Spiritual teachers, gurus, self-help guides, speakers and books… they all say more or less the same thing: self-love is the pathway to happiness and to a life free from suffering. The way some of them put it, it sounds like an easy thing to do. But do you actually know how this “love yourself” thing works? Could you be able to tell if you truly love yourself?
Self-love has several benefits and — contrary to popular belief — it isn’t a woo woo thing. It is, actually, the best thing you can do for yourself. In this article, I’ll share with you what helped me along my self-love journey.
One of the definitions of self-love is to acknowledge and respect every part of you. It’s to accept and appreciate yourself for who you really are. However, self-love can be different for each person because there are different ways to take care of yourself.
What self-love means to me may be different from what it means to you. Figuring out what it looks like to you may help you to improve your overall mental health and wellbeing.
Self-care means self-love?
For many people, self-care is a way to love oneself; but I believe, it’s just a small part of it. Of course, taking care of your health, eating healthy, working out and sleeping well are all ways to look after yourself.
However, self-love goes beyond taking care of the physical body. For some people, it can mean: prioritize yourself, treat and talk to yourself in a nice way, setting boundaries, trusting yourself, being honest with yourself and so on.
Why is it so hard to love ourselves?
Most of us haven’t been educated on one of the most important aspects of life: self-love. In my own upbringing, there was never a focus on accepting myself as I am. The result of not being taught how to love me was an adult lacking in confidence and low self-esteem.
The implications of not respecting and accepting oneself can lead to emotional and psychological pain. If you cannot understand your necessities, respect your values, learn to say no to things that aren’t good for you, then how can you live a happy life? You cannot expect to have a healthy relationship with yourself or reach your goals without self-respect.
- Learn how to say no
When you say “yes” to someone you’re saying “no” to yourself. Learn to respect your values, wants and needs and compromise only if you want to or can. Be clear and honest with yourself about what you truly want. And don’t feel guilty for saying no.
Learning to say no is a way of respecting yourself — thus a form of self-love. This is not a selfish act; when you’re taking care of yourself, you’re impacting others in a beneficial way.
2. Embrace yourself
Loving yourself isn’t about only acknowledging the beautiful and positive parts of you. It’s about loving all parts completely — even the ones you dislike.
It’s perfectly fine to feel angry, jealous and insecure at times. Instead of judging yourself for feeling like that, just embrace it. Realise that it’s part of human nature. Try to see these emotions like a blessing in disguise — an opportunity to learn something from them and grow.

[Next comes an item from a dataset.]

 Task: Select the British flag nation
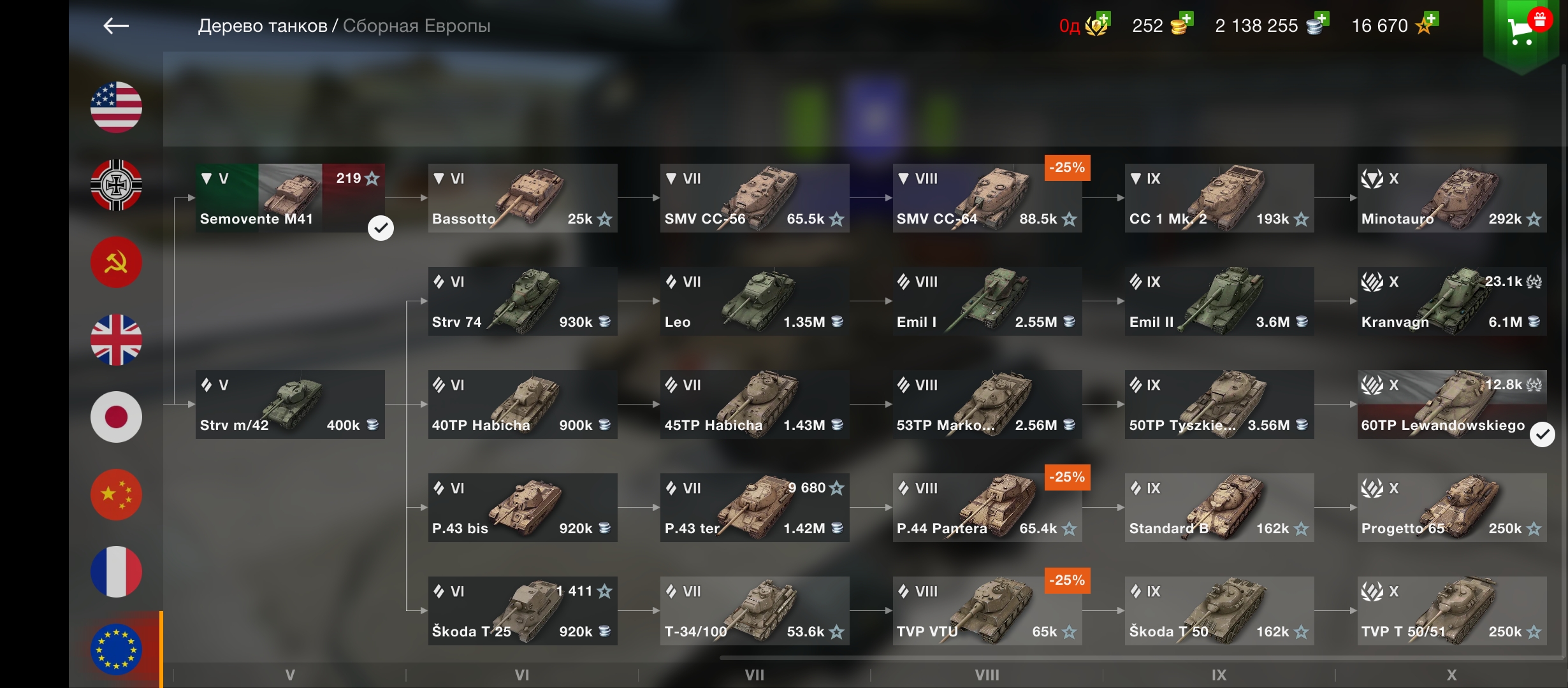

As the spiritual teacher and writer Matt Kahn says: “Instead of trying to not take things personally, just love the one who came here to make like personal. Instead of trying to prove your worth, simply love the one who feels worthless, lost, ashamed, and alone. […] Whatever arises — love that. ”
3. Become your best friend
You are the person you spend the most time with, which means that the relationship you have with yourself is the most important one. Some people have a toxic relationship with their own selves and end up treating themselves as if they were their own enemy.
Treat yourself like you treat a beloved one — with compassion, care and consideration. Becoming your own best friend will make your life so much easier and happier!
4. Check-in with your core beliefs
Core beliefs are assumptions about ourselves like “I’m not good enough” or “I’ll never be successful” or “There’s something wrong with me”. When we engage in this bullying type of self-talk, we might enhance some negative core beliefs. This one is the hardest to work on, in my opinion. It takes a lot of courage to dive deep into the dark parts of our minds. It’s a real act of self-love.
It’s hard because it’s painful. You might see things you’ve been trying to avoid for so long. These beliefs might be the way you unconsciously chose to act in certain situations, in order to avoid the things you don’t like about yourself.
So, to rewire our thinking, we have to ask ourselves some tricky questions. Why do you believe in those things? How did you end up with these conclusions? Was it someone or something (an event) that led you to believe in it? Is there a specific event that you recall feeling the same way?
To help you unravel the causes of some limits beliefs you might have developed, try journaling, tapping, talking to a friend or talking to a professional. Uncovering and challenging self-limiting core beliefs can and will transform your life if you do it properly.
Some other ways to express love for yourself can be:
- Writing a gratitude letter to yourself
- Nourishing yourself
- Taking yourself out on a date
- Focusing on the positive and shower yourself with good vibes!
“If you’re searching for that one person that will change your life, take a look in the mirror.”